Reste à savoir si le bibliothérapeute lui-même a pu résoudre ses problèmes personnels. Pour le savoir, il faut retourner dans le domaine du romanesque. La hauteur que son savoir lui confère suffira-t-elle pour faire revenir Mélanie? Pourra-t-il assumer les choses de la vie courante, prendre en charge son quotidien, pouvoir payer ses loyers, échapper aux regards assassins de Mme Farber, sa propriétaire, et, surtout, se remettre sans cesse en question? Tous ces aspects dévoilent aux lecteurs sa fragilité, sa sensibilité unique, humaine et, en fin de compte, très romanesque. Et c’est sans doute dans cette capacité d’humaniser ses personnages que consiste la qualité essentielle de ce roman. Au courage de les placer en marge des modèles communs s’ajoute la candeur de faire de cette différence la marque d’une humanité profonde qui les transfigure et attire la sympathie des lecteurs qui, en fin de compte, se reconnaissent tout simplement en eux.
D’autres éléments font la singularité de la prose de Michaël Uras.
Ce qui, à première vue, pourrait ressembler à une timidité incorrigible, à une singularité avéré – «tu ne laisses personne indifférent», s’exclame son héros – n’est que sublimation, métaphorisation, reflet imparfait et mineur d’une réalité que la littérature dévoile à travers une fenêtre, symbole d’un quatrième mur traversé par le regard de génie de l’artiste-créateur, rempart gardien de l’approximatif, de l’ineffable et transfigurant la beauté unique du monde. Et c’est justement en cela que consiste le principe actif de la bibliothérapie : «Donc la littérature c’est la vie de l’autre côté de la fenêtre. En cela, elle peut nous aider. Parce qu’elle est presque la vie. Il faut simplement adapter le texte à la situation. Dans ce simplement se trouvait tout le sel de mon métier».

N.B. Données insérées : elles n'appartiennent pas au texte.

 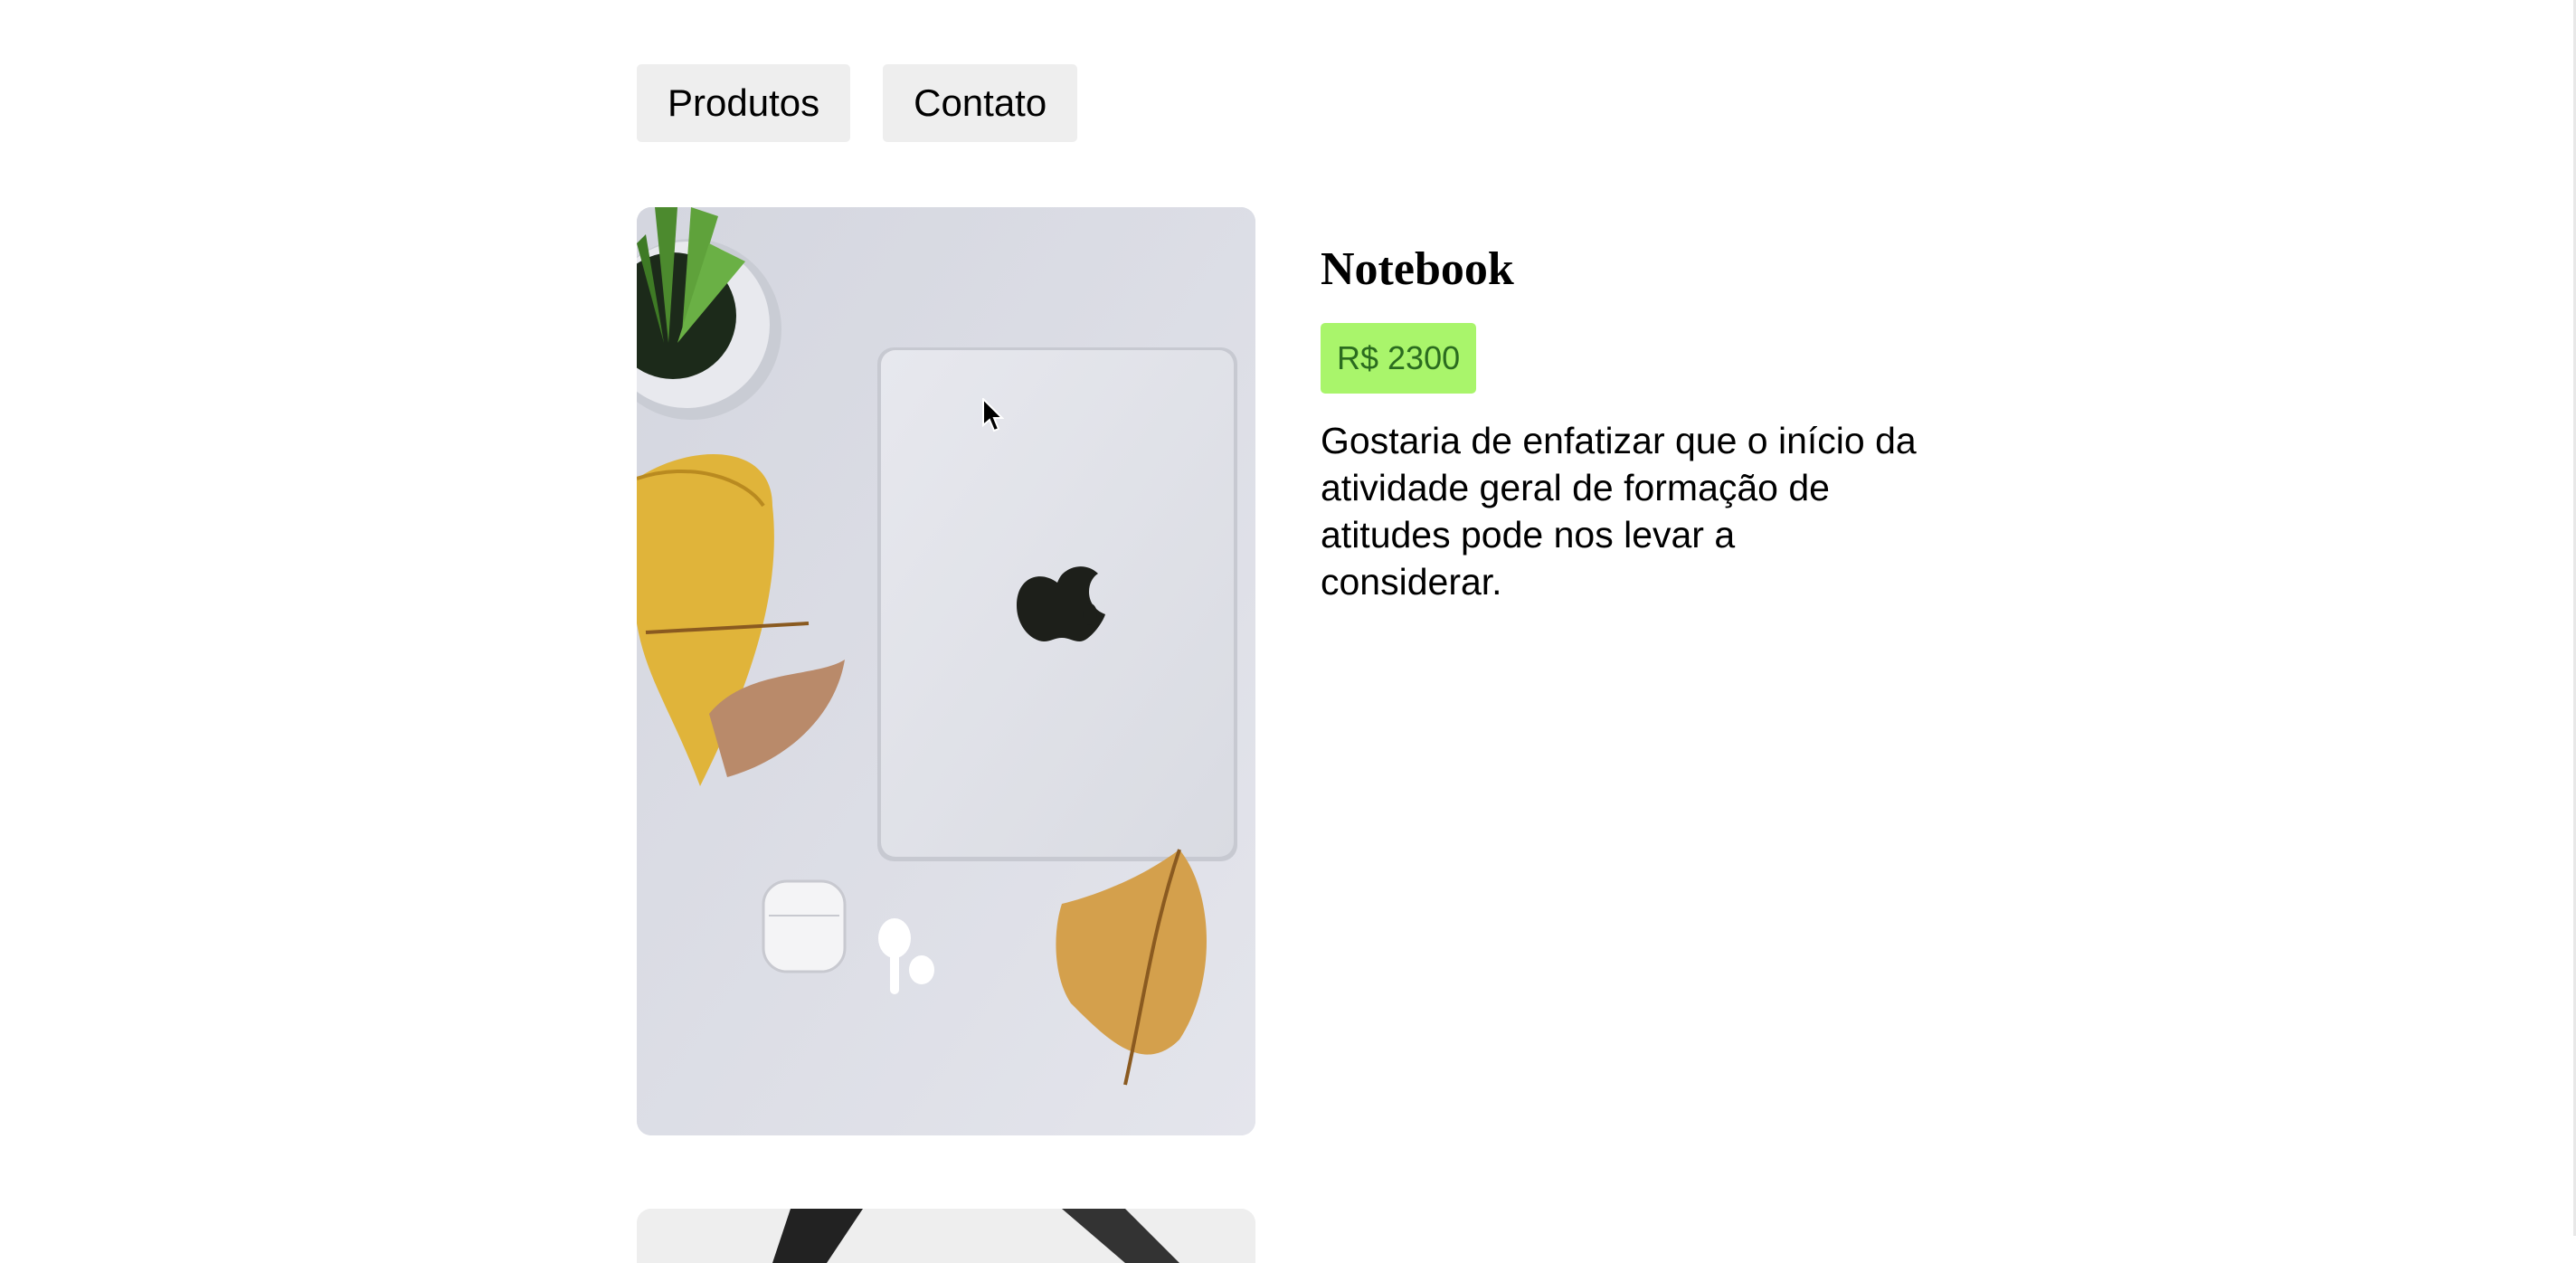 What do you see at coordinates (980, 103) in the screenshot?
I see `nav-contato-button: Contato` at bounding box center [980, 103].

Merci, docteur Uras, pour cette belle et lénifiante leçon de littérature curative !
Dan Burcea (28/09/2016)
Michaël Uras, Aux petits mots les grands remèdes, Éditions Préludes, 2016, 375 p., 15,10 euros.
[1] Michèle Petit, «L’art de lire ou comment résister à l’adversité», Ed. Belin, 2008, p. 13.
[2] Regine Detambel, «Les livres prennent soin de nous», Ed. Actes Sud, 2016.